▶ EXERCISE DIRECTIONS:
Each line below must be transcribed with no word changed.
⟨
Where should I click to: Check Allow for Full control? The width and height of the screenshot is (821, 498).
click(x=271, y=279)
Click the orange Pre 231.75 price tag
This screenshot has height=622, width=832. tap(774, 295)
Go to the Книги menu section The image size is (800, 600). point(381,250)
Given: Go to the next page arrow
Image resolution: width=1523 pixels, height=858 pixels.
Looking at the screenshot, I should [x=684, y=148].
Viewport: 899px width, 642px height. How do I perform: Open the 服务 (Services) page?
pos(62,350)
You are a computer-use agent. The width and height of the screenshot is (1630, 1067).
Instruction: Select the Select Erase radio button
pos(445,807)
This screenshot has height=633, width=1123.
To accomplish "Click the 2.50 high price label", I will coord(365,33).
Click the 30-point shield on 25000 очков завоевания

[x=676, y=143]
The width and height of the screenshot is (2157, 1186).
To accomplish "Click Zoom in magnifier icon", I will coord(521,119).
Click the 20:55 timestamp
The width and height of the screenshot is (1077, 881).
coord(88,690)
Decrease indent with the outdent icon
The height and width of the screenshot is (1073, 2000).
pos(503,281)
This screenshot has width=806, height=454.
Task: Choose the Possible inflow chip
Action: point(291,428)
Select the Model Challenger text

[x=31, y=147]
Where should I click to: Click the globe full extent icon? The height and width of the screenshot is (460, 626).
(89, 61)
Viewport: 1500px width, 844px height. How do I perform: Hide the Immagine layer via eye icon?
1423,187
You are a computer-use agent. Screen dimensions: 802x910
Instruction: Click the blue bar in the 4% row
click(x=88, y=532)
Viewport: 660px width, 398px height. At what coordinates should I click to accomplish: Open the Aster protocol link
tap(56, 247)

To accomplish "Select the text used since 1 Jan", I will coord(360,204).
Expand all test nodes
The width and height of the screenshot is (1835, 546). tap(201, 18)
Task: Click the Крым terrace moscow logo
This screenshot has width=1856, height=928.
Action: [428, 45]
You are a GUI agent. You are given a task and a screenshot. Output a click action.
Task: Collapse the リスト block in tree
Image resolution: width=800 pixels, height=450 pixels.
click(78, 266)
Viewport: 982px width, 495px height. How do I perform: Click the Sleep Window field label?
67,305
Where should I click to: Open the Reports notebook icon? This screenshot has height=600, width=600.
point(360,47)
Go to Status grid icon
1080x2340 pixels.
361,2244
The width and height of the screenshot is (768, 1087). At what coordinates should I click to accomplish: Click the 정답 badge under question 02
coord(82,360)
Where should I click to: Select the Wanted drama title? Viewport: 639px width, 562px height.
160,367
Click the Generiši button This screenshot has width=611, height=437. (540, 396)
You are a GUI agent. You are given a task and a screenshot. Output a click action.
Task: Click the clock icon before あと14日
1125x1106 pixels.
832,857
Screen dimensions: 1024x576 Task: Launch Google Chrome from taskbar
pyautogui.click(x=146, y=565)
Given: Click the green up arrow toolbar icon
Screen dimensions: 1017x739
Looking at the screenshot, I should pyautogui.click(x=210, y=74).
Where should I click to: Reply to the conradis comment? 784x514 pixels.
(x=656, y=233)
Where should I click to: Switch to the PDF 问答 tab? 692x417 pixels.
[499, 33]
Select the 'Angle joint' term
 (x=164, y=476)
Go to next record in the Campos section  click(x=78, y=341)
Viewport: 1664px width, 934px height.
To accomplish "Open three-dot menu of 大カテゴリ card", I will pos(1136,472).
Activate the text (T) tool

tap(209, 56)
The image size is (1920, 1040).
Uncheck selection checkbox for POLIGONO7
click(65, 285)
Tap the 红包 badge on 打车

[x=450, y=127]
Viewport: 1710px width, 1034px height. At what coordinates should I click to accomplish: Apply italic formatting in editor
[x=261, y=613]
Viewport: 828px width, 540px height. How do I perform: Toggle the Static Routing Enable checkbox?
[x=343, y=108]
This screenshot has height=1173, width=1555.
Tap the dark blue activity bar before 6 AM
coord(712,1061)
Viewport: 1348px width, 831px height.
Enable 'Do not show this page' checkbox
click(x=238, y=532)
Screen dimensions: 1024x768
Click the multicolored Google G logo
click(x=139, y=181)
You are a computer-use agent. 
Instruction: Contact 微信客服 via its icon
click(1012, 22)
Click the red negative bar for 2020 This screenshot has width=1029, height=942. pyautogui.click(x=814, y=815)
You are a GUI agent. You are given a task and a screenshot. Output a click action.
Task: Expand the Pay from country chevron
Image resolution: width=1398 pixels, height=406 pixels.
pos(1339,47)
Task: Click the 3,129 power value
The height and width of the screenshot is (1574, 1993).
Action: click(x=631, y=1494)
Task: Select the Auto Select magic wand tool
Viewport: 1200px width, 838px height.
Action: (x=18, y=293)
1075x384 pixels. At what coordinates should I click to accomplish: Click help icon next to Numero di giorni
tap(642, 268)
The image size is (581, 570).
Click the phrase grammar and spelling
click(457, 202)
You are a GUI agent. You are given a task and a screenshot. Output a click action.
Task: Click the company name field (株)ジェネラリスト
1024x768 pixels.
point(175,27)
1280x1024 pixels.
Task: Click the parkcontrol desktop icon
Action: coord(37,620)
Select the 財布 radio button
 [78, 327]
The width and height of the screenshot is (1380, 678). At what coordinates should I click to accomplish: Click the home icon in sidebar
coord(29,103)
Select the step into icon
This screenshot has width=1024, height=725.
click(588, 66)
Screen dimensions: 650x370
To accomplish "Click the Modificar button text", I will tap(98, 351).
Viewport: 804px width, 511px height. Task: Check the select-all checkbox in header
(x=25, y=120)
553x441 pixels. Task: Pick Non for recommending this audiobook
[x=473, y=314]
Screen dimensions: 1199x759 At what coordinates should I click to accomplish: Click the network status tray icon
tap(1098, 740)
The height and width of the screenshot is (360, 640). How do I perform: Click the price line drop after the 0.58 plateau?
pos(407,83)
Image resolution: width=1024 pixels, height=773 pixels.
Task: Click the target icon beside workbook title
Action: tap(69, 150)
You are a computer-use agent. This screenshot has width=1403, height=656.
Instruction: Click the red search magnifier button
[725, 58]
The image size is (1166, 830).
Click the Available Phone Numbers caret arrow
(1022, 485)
⟩
▶ RESPONSE:
Where should I click to: Check Allow for Full control? The width and height of the screenshot is (821, 498).
click(x=271, y=279)
Click the orange Pre 231.75 price tag
This screenshot has height=622, width=832. tap(774, 295)
Go to the Книги menu section The image size is (800, 600). point(381,250)
Given: Go to the next page arrow
Image resolution: width=1523 pixels, height=858 pixels.
Looking at the screenshot, I should [x=684, y=148].
Viewport: 899px width, 642px height. How do I perform: Open the 服务 (Services) page?
pos(62,350)
You are a computer-use agent. The width and height of the screenshot is (1630, 1067).
Instruction: Select the Select Erase radio button
pos(445,807)
This screenshot has height=633, width=1123.
To accomplish "Click the 2.50 high price label", I will coord(365,33).
Click the 30-point shield on 25000 очков завоевания

[x=676, y=143]
The width and height of the screenshot is (2157, 1186).
To accomplish "Click Zoom in magnifier icon", I will coord(521,119).
Click the 20:55 timestamp
The width and height of the screenshot is (1077, 881).
coord(88,690)
Decrease indent with the outdent icon
The height and width of the screenshot is (1073, 2000).
pos(503,281)
This screenshot has width=806, height=454.
Task: Choose the Possible inflow chip
Action: point(291,428)
Select the Model Challenger text

[x=31, y=147]
Where should I click to: Click the globe full extent icon? The height and width of the screenshot is (460, 626).
(89, 61)
Viewport: 1500px width, 844px height. How do I perform: Hide the Immagine layer via eye icon?
1423,187
You are a computer-use agent. Screen dimensions: 802x910
Instruction: Click the blue bar in the 4% row
click(x=88, y=532)
Viewport: 660px width, 398px height. At what coordinates should I click to accomplish: Open the Aster protocol link
tap(56, 247)

To accomplish "Select the text used since 1 Jan", I will coord(360,204).
Expand all test nodes
The width and height of the screenshot is (1835, 546). tap(201, 18)
Task: Click the Крым terrace moscow logo
This screenshot has width=1856, height=928.
Action: [428, 45]
You are a GUI agent. You are given a task and a screenshot. Output a click action.
Task: Collapse the リスト block in tree
Image resolution: width=800 pixels, height=450 pixels.
click(78, 266)
Viewport: 982px width, 495px height. How do I perform: Click the Sleep Window field label?
67,305
Where should I click to: Open the Reports notebook icon? This screenshot has height=600, width=600.
point(360,47)
Go to Status grid icon
1080x2340 pixels.
361,2244
The width and height of the screenshot is (768, 1087). At what coordinates should I click to accomplish: Click the 정답 badge under question 02
coord(82,360)
Where should I click to: Select the Wanted drama title? Viewport: 639px width, 562px height.
160,367
Click the Generiši button This screenshot has width=611, height=437. (540, 396)
You are a GUI agent. You are given a task and a screenshot. Output a click action.
Task: Click the clock icon before あと14日
1125x1106 pixels.
832,857
Screen dimensions: 1024x576 Task: Launch Google Chrome from taskbar
pyautogui.click(x=146, y=565)
Given: Click the green up arrow toolbar icon
Screen dimensions: 1017x739
Looking at the screenshot, I should pyautogui.click(x=210, y=74).
Where should I click to: Reply to the conradis comment? 784x514 pixels.
(x=656, y=233)
Where should I click to: Switch to the PDF 问答 tab? 692x417 pixels.
[499, 33]
Select the 'Angle joint' term
 (x=164, y=476)
Go to next record in the Campos section  click(x=78, y=341)
Viewport: 1664px width, 934px height.
To accomplish "Open three-dot menu of 大カテゴリ card", I will pos(1136,472).
Activate the text (T) tool

tap(209, 56)
The image size is (1920, 1040).
Uncheck selection checkbox for POLIGONO7
click(65, 285)
Tap the 红包 badge on 打车

[x=450, y=127]
Viewport: 1710px width, 1034px height. At what coordinates should I click to accomplish: Apply italic formatting in editor
[x=261, y=613]
Viewport: 828px width, 540px height. How do I perform: Toggle the Static Routing Enable checkbox?
[x=343, y=108]
This screenshot has height=1173, width=1555.
Tap the dark blue activity bar before 6 AM
coord(712,1061)
Viewport: 1348px width, 831px height.
Enable 'Do not show this page' checkbox
click(x=238, y=532)
Screen dimensions: 1024x768
Click the multicolored Google G logo
click(x=139, y=181)
You are a computer-use agent. 
Instruction: Contact 微信客服 via its icon
click(1012, 22)
Click the red negative bar for 2020 This screenshot has width=1029, height=942. pyautogui.click(x=814, y=815)
You are a GUI agent. You are given a task and a screenshot. Output a click action.
Task: Expand the Pay from country chevron
Image resolution: width=1398 pixels, height=406 pixels.
pos(1339,47)
Task: Click the 3,129 power value
The height and width of the screenshot is (1574, 1993).
Action: click(x=631, y=1494)
Task: Select the Auto Select magic wand tool
Viewport: 1200px width, 838px height.
Action: (x=18, y=293)
1075x384 pixels. At what coordinates should I click to accomplish: Click help icon next to Numero di giorni
tap(642, 268)
The image size is (581, 570).
Click the phrase grammar and spelling
click(457, 202)
You are a GUI agent. You are given a task and a screenshot. Output a click action.
Task: Click the company name field (株)ジェネラリスト
1024x768 pixels.
point(175,27)
1280x1024 pixels.
Task: Click the parkcontrol desktop icon
Action: coord(37,620)
Select the 財布 radio button
 [78, 327]
The width and height of the screenshot is (1380, 678). At what coordinates should I click to accomplish: Click the home icon in sidebar
coord(29,103)
Select the step into icon
This screenshot has width=1024, height=725.
click(588, 66)
Screen dimensions: 650x370
To accomplish "Click the Modificar button text", I will tap(98, 351).
Viewport: 804px width, 511px height. Task: Check the select-all checkbox in header
(x=25, y=120)
553x441 pixels. Task: Pick Non for recommending this audiobook
[x=473, y=314]
Screen dimensions: 1199x759 At what coordinates should I click to accomplish: Click the network status tray icon
tap(1098, 740)
The height and width of the screenshot is (360, 640). How do I perform: Click the price line drop after the 0.58 plateau?
pos(407,83)
Image resolution: width=1024 pixels, height=773 pixels.
Task: Click the target icon beside workbook title
Action: tap(69, 150)
You are a computer-use agent. This screenshot has width=1403, height=656.
Instruction: Click the red search magnifier button
[725, 58]
The image size is (1166, 830).
Click the Available Phone Numbers caret arrow
(1022, 485)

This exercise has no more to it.